そして、バイゼルはその名から分かる通り、王族であり勇者の子孫なのだという。
「ちょっと待って下さい。勇者自体は降臨した霊魂が憑依するまではタダの人ですよね? それが何故『高貴な血』になるのか分からないんですが」
「その通りですね。ですが、当時の文献を見ると、勇者の『教義』と搦めて扇動し『信者』を獲得していった流れが読み取れますので、もうこれは一種の『信仰』ですね」
「あちゃー。新興宗教かー」
捉えられたバイゼルの配下達は、世界を揺るがす邪神の徒セイを討伐するために集められた、生粋の騎士階級だったのだという。
とは言え、ロオスでの流血騒ぎはカルガに一任されているので、彼の胸三寸で禁固刑から奴隷落ち、処刑まであり得る為、彼らは何でも話す勢いであるらしかった。

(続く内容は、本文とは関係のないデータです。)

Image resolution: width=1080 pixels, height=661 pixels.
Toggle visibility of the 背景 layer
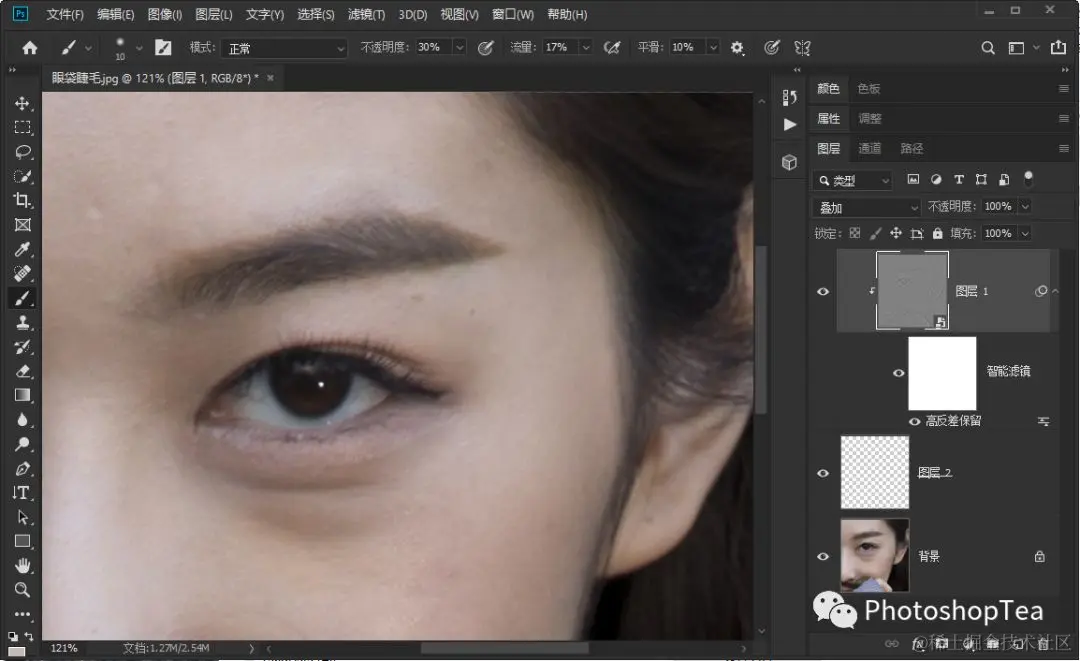(x=823, y=557)

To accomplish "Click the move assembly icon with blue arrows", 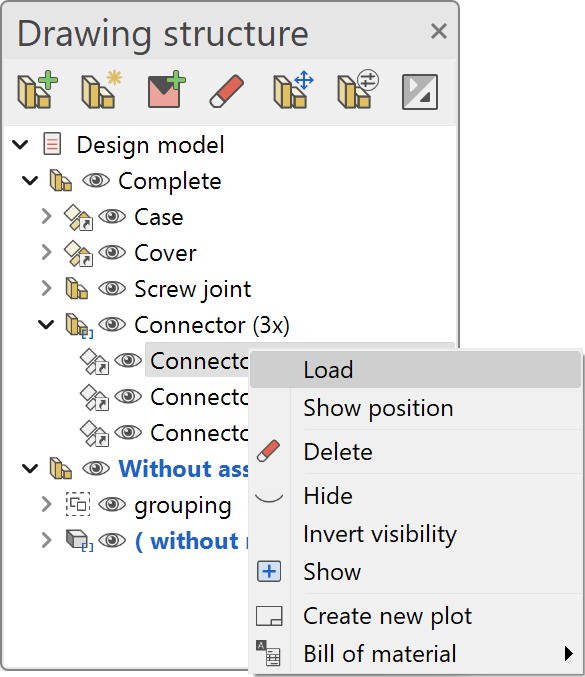I will click(x=293, y=90).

「恐らくハランディアからの横槍が入って、賠償金と言う形で償って貰う可能性が高いのですが、それを言ってしまって口を噤まれてしまっては叶いませんからね」
流石は一国一城の主。
「あの仮面の男の正体は?」
「実況見分時にお話に出て来た狼仮面の男ですね。残念ながら捕縛した者の中には『テオ』と名乗る人物を知る者は居ませんでした」
「残念だな」
あの男はバイゼルよりも遥かに強い。
そして「飼い狗」バイゼルと「飼い主」を繋ぐ鎖にしか過ぎないのだと言う。
つまりはテオには主が居る、という事実が俺をさらに憂鬱にさせた。
「次の質問をしてもよろしいですか?」
「はい。その質問にお答えしたのち、私もセイ様に質問がございます」
「分かりました」
俺はカルガが俺の存在をどうやって知り得たかを質問した。
「俺を何処でどのようにして知りましたか?」
「私は情報通という程ではありませんが、全土にグレッドを派遣する伝令網を統括しておりますので、その中で知り得ました。それに……」
「それに?」
「シュアラ学派の高僧グナール様が、ここに呼ぶように、と」
「グナール?」
「おかしいですね。バイゼル達が襲撃してきた際に同行しておりましたでしょう?」
そこでメアが「あっ」と声を上げた。
「あの方、グナメルという名前では無く、グナール様!? シュアラ学派の長!! 妹の、レアの後見人」
メアは一度だけドゥアに来たグナールと遠目で挨拶した事があったらしい。
何でもハイレアの昇格試験を見に来たのだとか。
「なるほど、偽名で接近して俺を間近で見ていたのか……。そのグナールは?」
「お帰りになりました。ただ、一つ言伝を預かっております。『内に潜む者達は餓えている。かれらが満足するすべを探しなさい』と」
内に潜む者達は餓えている。かれらが満足する術を探しなさい、か。
俺の内側にいる≪悪食≫の神格達を見透かした初めての男グナール。
彼が俺をどう見て、どう判断したのかは分からなかった。
しかし、このグナールの言葉が俺の内面に変化をもたらしていくのだった。